Student loan borrowers in default may soon see their wages garnished

December 23, 2025

Title: The Resumption of Wage Garnishment for Student Loan Borrowers in Default: A Comprehensive Analysis

The Trump administration's decision to resume garnishing wages from student loan borrowers in default starting early 2026 is a significant development that warrants careful analysis. This move comes after a years-long pause due to the pandemic, and it will have far-reaching implications for millions of Americans who are struggling with their student loans.

Historically, wage garnishment has been used as a last resort by lenders when borrowers fail to make payments on their federal student loans. The process involves seizing up to 15% of a borrower's paycheck to repay the outstanding debt. However, during the pandemic, this practice was temporarily halted in an effort to provide relief to struggling borrowers.

Now that the pause has ended, approximately 12 million borrowers who are either delinquent on their loans or in default will be affected by this decision. This includes about 5.5 million borrowers currently in default and another 3.7 million who are more than 270 days late on their payments. Additionally, there are 2.7 million borrowers in the early stages of delinquency.

The resumption of wage garnishment is expected to cause significant economic strain for low-income and middle-class borrowers, especially given that it will coincide with an increase in healthcare costs due to premium increases under the Affordable Care Act health insurance plan in 2026. Betsy Mayotte, president and founder of The Institute of Student Loan Advisors, highlights this concern, stating that these two factors together could put considerable pressure on borrowers' finances.

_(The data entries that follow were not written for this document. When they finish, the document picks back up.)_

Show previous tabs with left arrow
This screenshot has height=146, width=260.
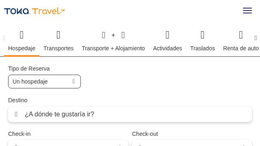pyautogui.click(x=4, y=38)
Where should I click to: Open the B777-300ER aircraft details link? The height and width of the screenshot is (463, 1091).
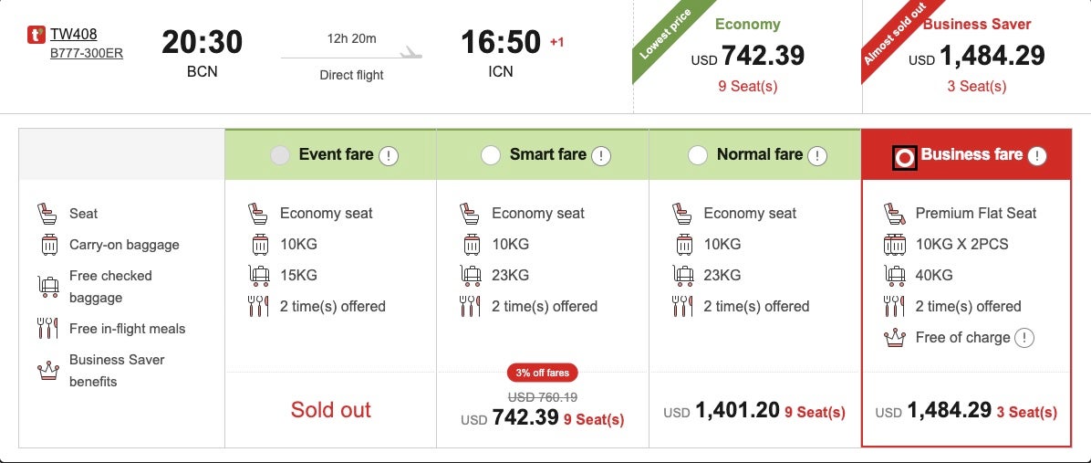tap(87, 53)
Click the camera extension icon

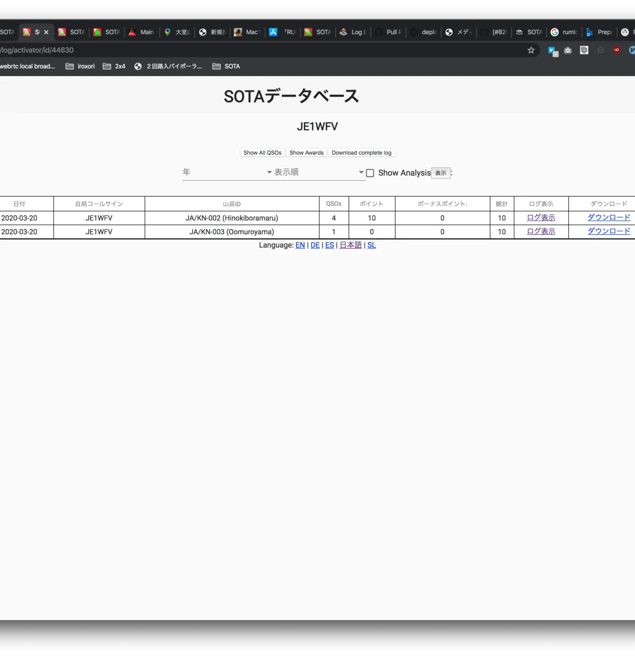pyautogui.click(x=568, y=50)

From a policy perspective, it is crucial to consider the long-term effects of resuming wage garnishment for student loan borrowers in default. While it may help recover some outstanding debts, there are concerns about its impact on borrowers who are already struggling financially. It remains to be seen how this decision will affect the overall landscape of student loans and whether alternative solutions can be found to address the growing issue of delinquency and default among federal student loan borrowers.

In conclusion, the resumption of wage garnishment for student loan borrowers in default is a significant development that warrants careful consideration from policymakers, lenders, and borrowers alike. As we move forward into 2026 and beyond, it will be important to monitor the impact of this decision on affected individuals and explore potential alternatives to ensure fair treatment for all student loan borrowers.